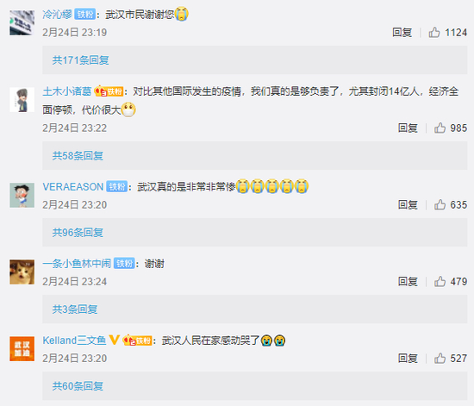
Task: Like VERAEASON's comment
Action: (x=440, y=204)
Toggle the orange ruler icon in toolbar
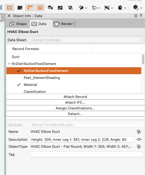Viewport: 145px width, 175px height. (x=30, y=8)
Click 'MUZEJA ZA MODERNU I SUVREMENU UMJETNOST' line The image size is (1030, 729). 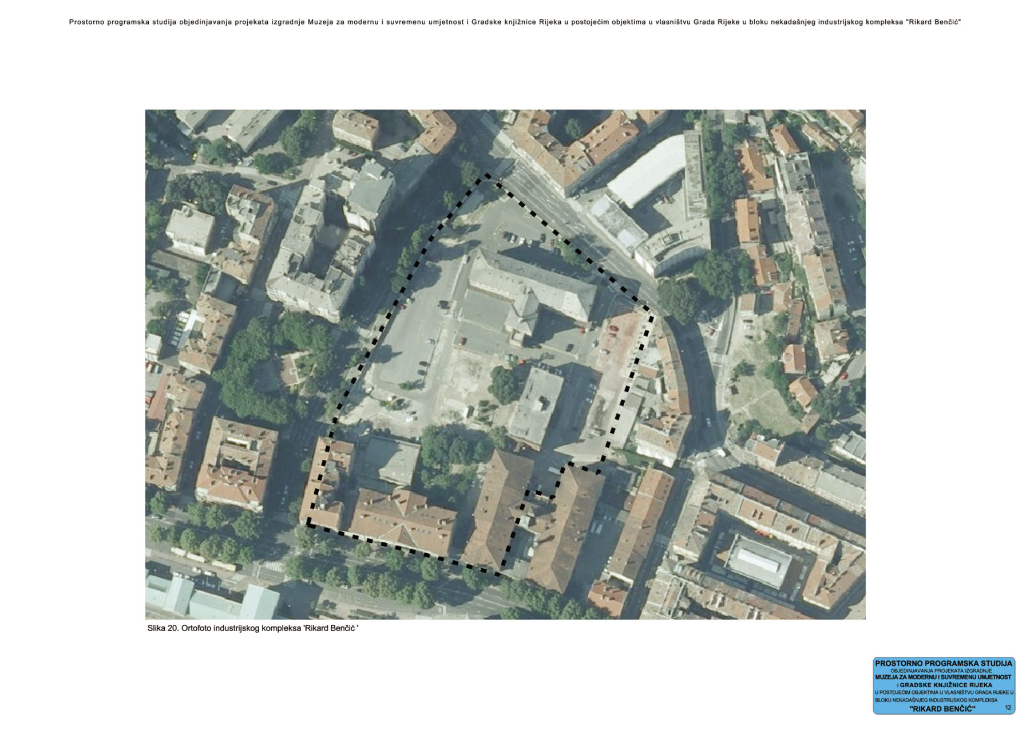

===

(Work to complete): When the line that holds "Toggle the orange ruler icon in toolbar" is reached, begin duplicating exactly, and continue through the last line of the listing, skipping the pictures; output nothing else.

(Written answer):
Toggle the orange ruler icon in toolbar
Viewport: 145px width, 175px height. (x=30, y=8)
Click 'MUZEJA ZA MODERNU I SUVREMENU UMJETNOST' line The image size is (1030, 729). 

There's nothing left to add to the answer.